There was my problem right there. I considered myself so lucky that I didn’t realize, or wouldn’t let myself realize, that I didn’t like the job. All I could think was that there were so many people out there unemployed or underemployed who would kill to be in my position. Who am I to want more? It felt wrong.
But I did want more. And all my negative self talk couldn’t change that. Here’s how it would go in my head:
Me: “I wish I had a more creative job. This job is so boring.”
Dream-Crusher Me: “Tough. You have this job and any creative job won’t pay you nearly as much.”
Me: “Yeah, but isn’t job satisfaction a form of payment itself?”

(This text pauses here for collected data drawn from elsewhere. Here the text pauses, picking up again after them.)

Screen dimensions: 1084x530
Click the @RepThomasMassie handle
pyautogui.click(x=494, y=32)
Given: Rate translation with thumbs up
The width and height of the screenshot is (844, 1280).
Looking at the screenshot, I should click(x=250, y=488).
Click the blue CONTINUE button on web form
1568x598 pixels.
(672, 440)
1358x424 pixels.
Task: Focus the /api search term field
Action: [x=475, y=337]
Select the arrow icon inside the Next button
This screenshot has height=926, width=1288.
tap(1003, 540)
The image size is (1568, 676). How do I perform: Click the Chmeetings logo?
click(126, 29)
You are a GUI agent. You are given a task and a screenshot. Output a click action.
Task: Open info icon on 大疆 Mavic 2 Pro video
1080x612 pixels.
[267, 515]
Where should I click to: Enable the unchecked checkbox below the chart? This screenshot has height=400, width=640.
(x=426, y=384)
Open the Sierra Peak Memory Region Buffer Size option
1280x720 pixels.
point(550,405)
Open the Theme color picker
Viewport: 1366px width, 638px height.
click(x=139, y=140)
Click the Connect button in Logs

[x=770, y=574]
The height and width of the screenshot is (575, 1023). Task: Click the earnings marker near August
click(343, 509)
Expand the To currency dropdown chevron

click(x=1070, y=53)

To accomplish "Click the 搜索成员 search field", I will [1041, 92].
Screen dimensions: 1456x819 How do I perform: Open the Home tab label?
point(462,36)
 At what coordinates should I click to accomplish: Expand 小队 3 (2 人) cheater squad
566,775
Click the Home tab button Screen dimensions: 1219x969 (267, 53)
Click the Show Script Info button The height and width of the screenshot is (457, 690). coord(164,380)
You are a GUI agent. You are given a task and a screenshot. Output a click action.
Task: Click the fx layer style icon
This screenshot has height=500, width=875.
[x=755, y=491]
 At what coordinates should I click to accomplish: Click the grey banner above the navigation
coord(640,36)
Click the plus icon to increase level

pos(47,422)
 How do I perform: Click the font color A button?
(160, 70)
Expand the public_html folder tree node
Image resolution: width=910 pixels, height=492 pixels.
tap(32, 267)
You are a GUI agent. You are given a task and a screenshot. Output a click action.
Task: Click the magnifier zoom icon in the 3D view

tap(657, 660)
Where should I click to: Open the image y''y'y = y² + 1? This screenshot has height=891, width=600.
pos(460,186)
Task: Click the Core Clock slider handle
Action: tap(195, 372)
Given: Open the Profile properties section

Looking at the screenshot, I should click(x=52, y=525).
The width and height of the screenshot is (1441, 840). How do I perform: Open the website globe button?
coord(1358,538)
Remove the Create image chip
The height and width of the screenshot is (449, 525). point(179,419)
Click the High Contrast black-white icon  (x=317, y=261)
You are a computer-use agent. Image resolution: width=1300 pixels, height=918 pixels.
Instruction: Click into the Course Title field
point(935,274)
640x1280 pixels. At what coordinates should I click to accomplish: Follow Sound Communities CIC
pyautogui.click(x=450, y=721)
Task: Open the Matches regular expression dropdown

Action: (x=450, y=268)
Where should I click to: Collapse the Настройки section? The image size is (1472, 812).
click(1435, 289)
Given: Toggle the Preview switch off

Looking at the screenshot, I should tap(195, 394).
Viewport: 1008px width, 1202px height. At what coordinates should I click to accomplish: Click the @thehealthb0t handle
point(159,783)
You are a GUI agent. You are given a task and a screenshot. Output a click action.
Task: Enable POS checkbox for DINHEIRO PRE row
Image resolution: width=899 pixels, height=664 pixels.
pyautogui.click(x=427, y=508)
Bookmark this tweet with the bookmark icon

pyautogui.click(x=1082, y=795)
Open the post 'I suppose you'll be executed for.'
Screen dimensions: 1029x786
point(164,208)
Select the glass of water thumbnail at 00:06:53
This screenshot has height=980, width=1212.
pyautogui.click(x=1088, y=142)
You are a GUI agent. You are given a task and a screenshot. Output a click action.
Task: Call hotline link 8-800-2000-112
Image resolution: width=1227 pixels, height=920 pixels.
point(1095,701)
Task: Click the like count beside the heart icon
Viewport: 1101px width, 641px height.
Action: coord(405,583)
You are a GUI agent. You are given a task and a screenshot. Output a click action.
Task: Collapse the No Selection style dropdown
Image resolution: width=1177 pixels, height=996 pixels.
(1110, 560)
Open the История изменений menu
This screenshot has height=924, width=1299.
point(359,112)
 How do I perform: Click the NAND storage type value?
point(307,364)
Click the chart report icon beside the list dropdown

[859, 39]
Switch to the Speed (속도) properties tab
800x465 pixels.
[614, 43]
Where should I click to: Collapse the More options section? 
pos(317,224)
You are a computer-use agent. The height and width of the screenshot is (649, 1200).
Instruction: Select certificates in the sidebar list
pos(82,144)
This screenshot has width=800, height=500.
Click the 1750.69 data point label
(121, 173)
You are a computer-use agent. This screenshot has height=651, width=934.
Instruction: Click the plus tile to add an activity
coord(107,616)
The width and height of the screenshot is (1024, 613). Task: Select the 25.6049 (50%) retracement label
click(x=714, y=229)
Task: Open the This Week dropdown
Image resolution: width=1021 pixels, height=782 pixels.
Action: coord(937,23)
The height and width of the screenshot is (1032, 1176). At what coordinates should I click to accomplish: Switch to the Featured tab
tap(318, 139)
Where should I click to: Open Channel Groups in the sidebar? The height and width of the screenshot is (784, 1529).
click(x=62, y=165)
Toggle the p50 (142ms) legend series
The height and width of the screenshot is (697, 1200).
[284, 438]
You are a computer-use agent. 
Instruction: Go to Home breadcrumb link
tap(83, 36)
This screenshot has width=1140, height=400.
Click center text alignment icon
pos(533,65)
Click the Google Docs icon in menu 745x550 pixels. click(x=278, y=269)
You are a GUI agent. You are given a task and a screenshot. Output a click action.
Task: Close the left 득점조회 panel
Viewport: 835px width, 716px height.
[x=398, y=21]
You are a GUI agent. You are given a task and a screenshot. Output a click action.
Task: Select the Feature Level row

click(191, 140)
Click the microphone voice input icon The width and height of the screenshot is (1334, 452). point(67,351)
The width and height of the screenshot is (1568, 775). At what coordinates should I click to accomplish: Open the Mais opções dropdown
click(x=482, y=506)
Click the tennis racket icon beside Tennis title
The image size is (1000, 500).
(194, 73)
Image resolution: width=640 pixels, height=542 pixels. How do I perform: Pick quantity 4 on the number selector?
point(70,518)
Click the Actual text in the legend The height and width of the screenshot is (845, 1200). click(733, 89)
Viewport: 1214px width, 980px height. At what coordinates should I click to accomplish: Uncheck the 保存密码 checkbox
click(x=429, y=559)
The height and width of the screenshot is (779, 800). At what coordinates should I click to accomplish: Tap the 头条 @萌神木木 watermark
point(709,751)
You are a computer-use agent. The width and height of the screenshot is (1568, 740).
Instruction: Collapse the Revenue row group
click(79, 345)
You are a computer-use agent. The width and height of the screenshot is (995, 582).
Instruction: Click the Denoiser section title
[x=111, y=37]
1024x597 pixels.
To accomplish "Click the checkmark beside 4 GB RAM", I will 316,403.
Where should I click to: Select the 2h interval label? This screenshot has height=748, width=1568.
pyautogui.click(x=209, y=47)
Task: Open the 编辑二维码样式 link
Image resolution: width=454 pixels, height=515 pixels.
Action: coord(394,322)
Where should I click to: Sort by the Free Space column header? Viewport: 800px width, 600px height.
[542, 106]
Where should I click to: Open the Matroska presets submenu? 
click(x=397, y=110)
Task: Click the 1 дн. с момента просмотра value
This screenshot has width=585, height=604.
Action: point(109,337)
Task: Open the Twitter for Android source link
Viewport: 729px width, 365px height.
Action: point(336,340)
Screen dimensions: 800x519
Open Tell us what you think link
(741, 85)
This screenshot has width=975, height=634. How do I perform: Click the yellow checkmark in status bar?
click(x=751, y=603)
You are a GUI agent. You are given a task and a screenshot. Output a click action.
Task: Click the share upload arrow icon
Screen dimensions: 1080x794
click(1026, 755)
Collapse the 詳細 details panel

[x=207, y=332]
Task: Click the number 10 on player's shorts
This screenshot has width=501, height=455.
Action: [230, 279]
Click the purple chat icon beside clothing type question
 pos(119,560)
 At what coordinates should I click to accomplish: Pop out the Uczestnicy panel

Dream-Crusher Me: “Sure, but you can’t pay the bills with it.”
Me: “Ok, ok. But I do wish I could be back down South, be close to family.” (I’m from North Carolina).
Dream-Crusher Me: “No way, not happening. You live in Maryland because that’s where the Government work is. Leave Maryland, lose the work.”
Me: “Ugh, but I don’t even like the work.”
Dream-Crusher Me: “Who cares? Don’t you like the vacations? The shopping? Stop whining and suck it up.”
And so it would go. Round and round. Me wanting something more yet terrified to give up something good. I’ve often thought that if I truly hated my job, the decision would have been easy, but I didn’t. I just didn’t love it. And it turns out that loving what I do is a big part of me being able to be happy.
I finally decided that if I wanted to have a chance of getting out of the depression, I needed to allow myself the freedom to consider other options. THIS WAS HUGE. I didn’t need to take a different path, but I needed to let myself look. I needed to stop telling myself no or I can’t or it’s not possible. Everything is possible, but you should make them choices not inevitabilities.
I worked hard to search for the other paths. If I choose to do something different, what would I do? Just allowing myself to think that way was eye-opening, because I didn’t know!
After a LOT of thought and research (seriously, I’m condensing like 6 months of agonizing over this question for the sake of not turning this long story into an epic poem), I found web development. Like where you write code to build websites. I took classes, then I took a bootcamp of intense training. I worked on some freelance projects. I fell in love.
At the same time, I talked to my husband about the option of moving South. He’s from Maryland. We have great friends here. We own a charming little condo. We have plenty of reasons to stay put that have nothing to do with my job. But this was yet again one of those nagging things. I want to be back home. I want to be near family. Then he did something that shocked me. He agreed. “Ok, we’ll move,” he said. Just like that. Like it had always been just as simple as asking the question.
BECAUSE OF COURSE IT HAD. That was always my problem. I wouldn’t even ASK the question because I was so sure of the answer.
Then everything sort of fell in place in the strangest sort of way. I got laid off. To be fair, I hadn’t been a model employee recently and they knew I wanted to go in a different direction. Our company had acquired other companies while I was on my self-exploration journey and they had too many cooks in the kitchen. Someone had to go and I was the easy choice – the right choice.
So here I am. Unemployed, looking for web development work in Charlotte, NC. Our condo is going on the market this weekend and my husband is lining up interviews for himself. I’m happier than I’ve been in a long time. It’s kind of crazy, but in the best possible way.
If I learned only one thing from all of this, it’s that you have to let yourself explore those scary thoughts. Pushing them down won’t make them go away. I did this to myself. No one was forcing me to stay, but it was easier to feel that way than to acknowledge that we all make our own choices. Now I’m making new choices and it’s the best, scariest, most exhilarating feeling ever.